AMA that seeks to honour courageous reporting and dedication to journalism, is a partnership initiative of Baraza Media Lab, The Africa Editors Forum and journalists for Human Rights. It reinforces AMF as Africa’s leading media convention by celebrating journalism that challenges power, defends human rights and reimagines the media’s role in the continent.
Over 20 key speakers are already confirmed for AMF 2026, which will host over 300 participants from across Africa. These include Will Church, Director of Media Freedom at Thomson Reuters (UK); Joy Lusige, Video Journalist and Producer at ZDF German TV (Kenya) and Francesca Ekondaho, Program Coordinator for Outreach in Africa at the Pulitzer Centre (Rwanda).
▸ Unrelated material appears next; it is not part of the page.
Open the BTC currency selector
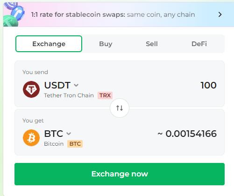The width and height of the screenshot is (234, 196). tap(57, 134)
Also leading the curated and diverse conversations across media freedom, sustainability, innovation, policy, as well as the future of creators will be Anita Eboigbe, Chief Operations Officer at Big Cabal Media (Nigeria); and Dr. Zippy Okoth, Chair of Department, Performing Arts, Film and Media Studies at KCA University, and who is also an award-winning film producer and gender consultant.
From a regional experiment in 2023 AMF has grown into Africa’s leading gathering for media and creative practitioners. The 2025 edition hosted participants from over 26 countries with 200 speakers.